A confident and well-trained work force is central to the improvement of adoption services. There is no question about that. We are committed to improving the training of social workers. More than 300 social workers started the new post-qualifying child care award in January 2000, and a further tranche started the programme in January this year. Local councils can apply for funding from the training support programme for staff attending the award.
I compliment the hon. Member for Romsey on her thoughtful and constructive speech. She referred to mentally ill children in relation to clause 4. The local authority is best placed to decide which adoption support services to provide as a result of the assessment in each individual case.
1. The Bill shall be committed to a Select Committee.
2. The Select Committee shall report the Bill to the House on or before Tuesday 12th June.
The Government are particularly keen for Members, individuals and organisations involved in adoption to comment on our new legislative provisions. If further improvements need to be made to produce the best possible Bill, we certainly wish to hear about them.
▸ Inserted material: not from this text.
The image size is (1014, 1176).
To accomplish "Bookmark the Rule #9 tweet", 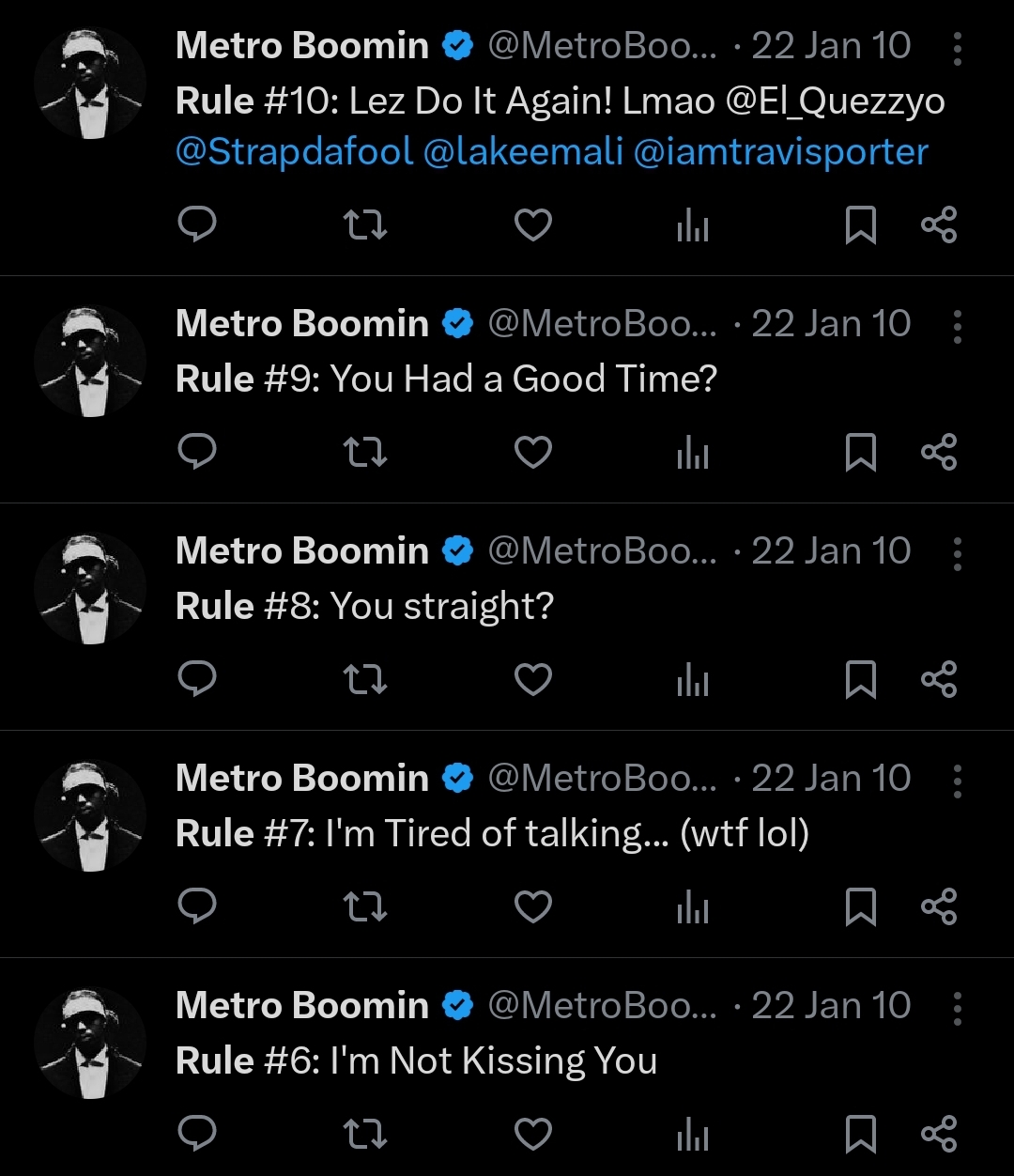I will pos(861,453).
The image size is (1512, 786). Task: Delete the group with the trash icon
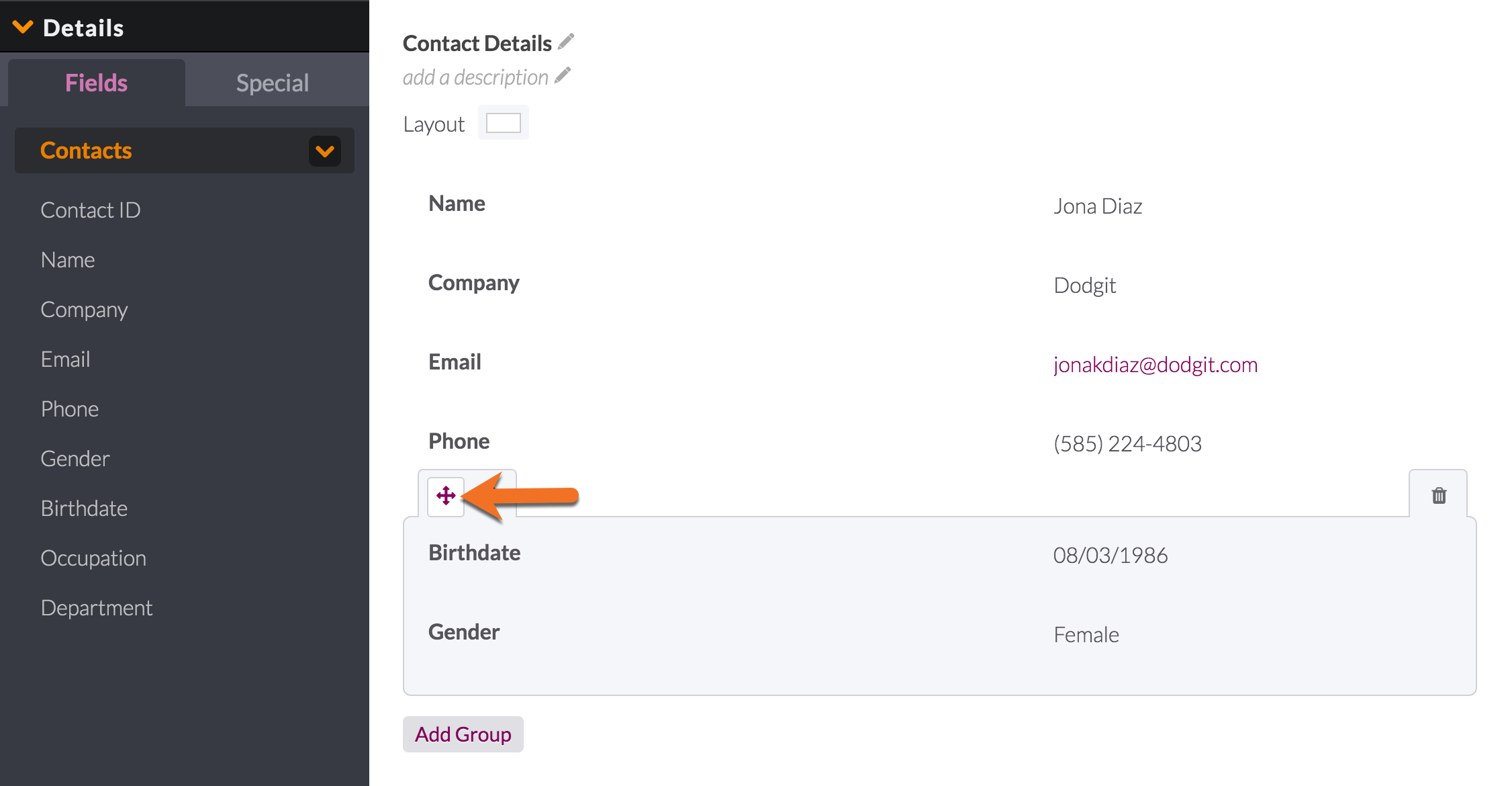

Mr. Hutton: For heaven's sake. I understand that the hon. Gentleman is the deputy Opposition Chief Whip. It is up to him, and to the mysterious usual channels, to sort these things out; it is not a matter for me. That was a pathetic and, I have to say, a rather obvious intervention.
Mr. Hutton: I understand that that, too, was discussed between the usual channels and that the two sides agreed on a Select Committee. As I said, the Government want to give Members the greatest possible opportunity to discuss the intricate details of the Bill, and we think that a special Select Committee will provide that.
Arrangements for the membership and powers of the Committee in its initial meetings will be put to the House shortly. How the Committee conducts its business will of course be a matter for it, but I hope that there will be ample opportunities for key groups and individuals concerned with adoption to comment on the Bill and give evidence to the Committee. I also hope that the Select Committee process will allow us to maintain the helpful consensual, consultative, cross-party approach that has characterised discussions on the issue so far. That has, I understand, happened in connection with legislation relating to the armed forces, which is regularly subject to scrutiny along the lines that we propose.
Mrs. Spelman: It is a pleasure to deal with what I think would be more accurately described as a committal motion. Those of us who have had to argue our way through the rights and wrongs of a programme motion will recognise that we are dealing with something slightly different. The Opposition welcome this procedure, which--for the first time, or certainly the first time when I have dealt with such a motion--allows us, at least in theory, an amount of time for debate that must result from a good deal of common sense. After all, we are dealing with a complex Bill.
There is, however, a touch of unreality in all this. Some of us have been locked in the Chamber all day, but the moment one sets foot outside and enters the real world one finds that people are talking about the date of the general election, which could precede 12 June. There is a certain unreality in debating a motion on whether a Select Committee should report to the House before 12 June.